Modulation

The process of processing a signal to make it suitable for transmission is called modulation. Most of the information bearing signals in day-to-day communication are audio signals of frequency less than 20 kHz. For small distances, you can form direct link. But it is not practical to transmit such signals to long distances.

This is because of the following reasons:

The signal should have an antenna or aerial of size comparable to the wavelength of the signal so that the time variation of the signal is properly sensed by the antenna. It means that for low-frequency or long-wavelength signals, the antenna size has to be very large.

The power carried by low frequency signals is small and can not go far. It is because of continuous decline due to absorption or radiation loss. It means that for long distance transmission high frequencies should be used. But these can not carry useful information.

For signal transmission, audio signal acts as message and high (radio) frequency acts as the carrier. By super imposing a low frequency signal on a high frequency carrier wave, signal is made suitable for transmission.

The original signal is converted into an electrical signal, called the base band signal using a signal generator. Next, super impose the base band signal over carrier waves in the modulator. The change produced in the carrier wave is known as modulation of the carrier wave and the message signal used for modulation is known as modulating signal.

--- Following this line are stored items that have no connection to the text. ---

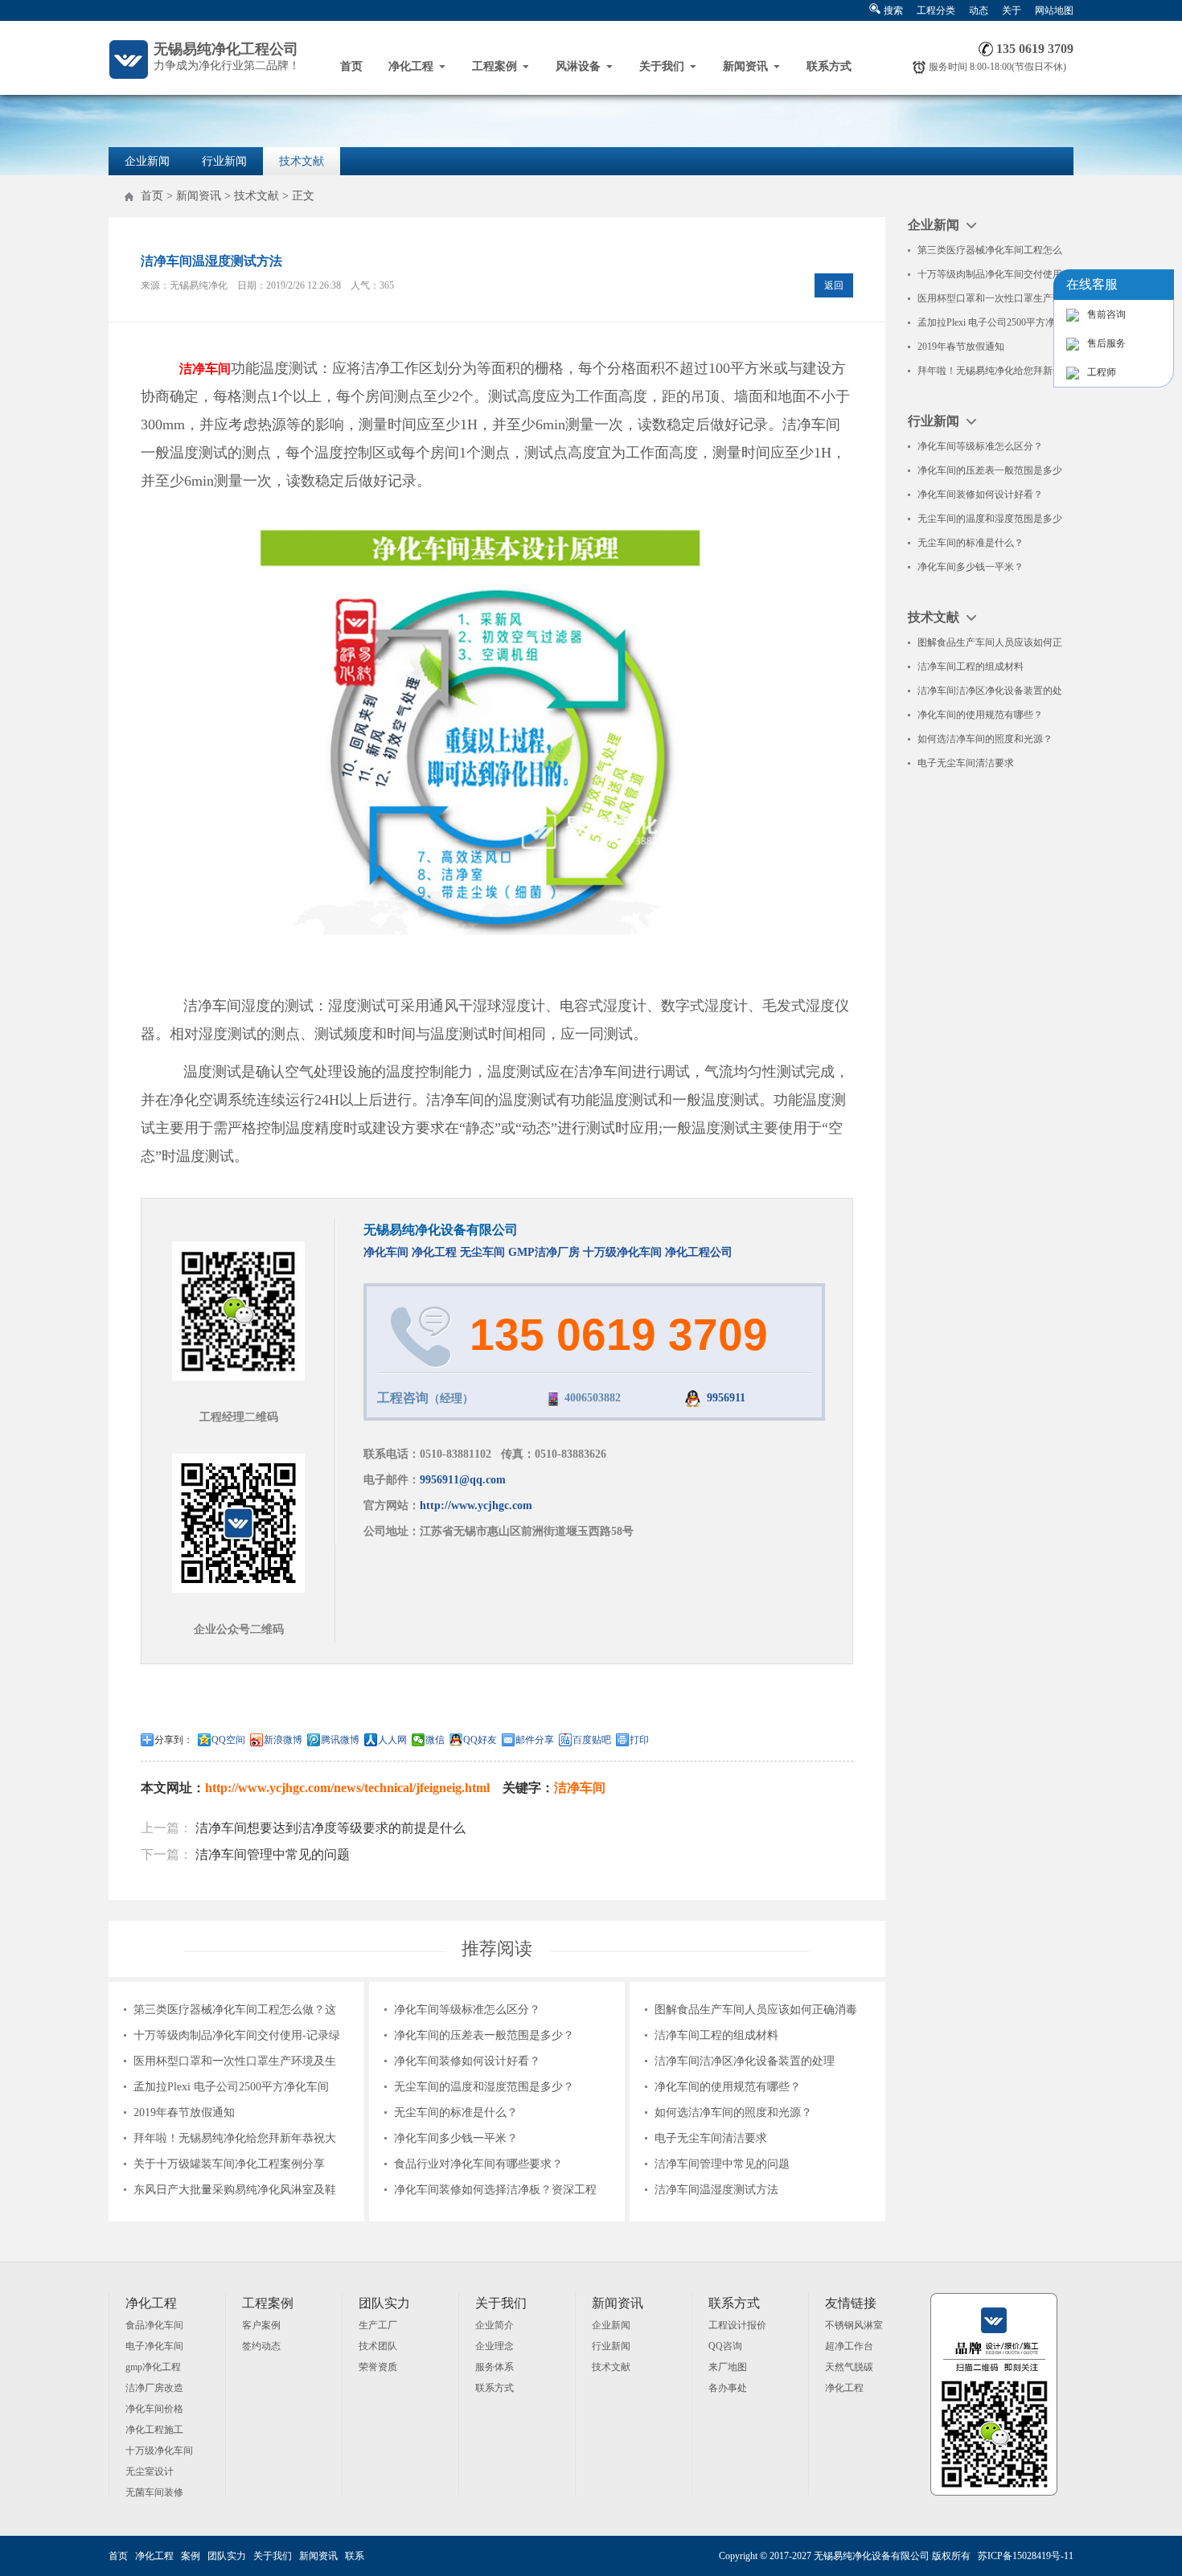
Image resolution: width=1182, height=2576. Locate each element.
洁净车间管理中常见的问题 (272, 1854)
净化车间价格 (154, 2408)
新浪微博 (283, 1739)
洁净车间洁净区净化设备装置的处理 (745, 2061)
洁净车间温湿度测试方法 (716, 2190)
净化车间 (387, 1252)
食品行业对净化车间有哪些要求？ (478, 2164)
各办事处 (727, 2387)
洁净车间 (579, 1788)
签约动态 (261, 2346)
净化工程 (410, 66)
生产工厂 (378, 2325)
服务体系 (494, 2367)
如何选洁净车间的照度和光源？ (733, 2112)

The carrier wave can be continuous or pulsed. Since a sinusoidal wave is characterized by amplitude, frequency and phase, it is possible to modulate (or modify) either of these physical parameter. This is known as analog modulation. There are different types of analog modulation:

  • Amplitude Modulation (AM)
  • Frequency Modulation (FM)
  • Phase Modulation (PM)

For pulsed carrier waves, Pulse Code Modulation (PCM) is the preferred scheme.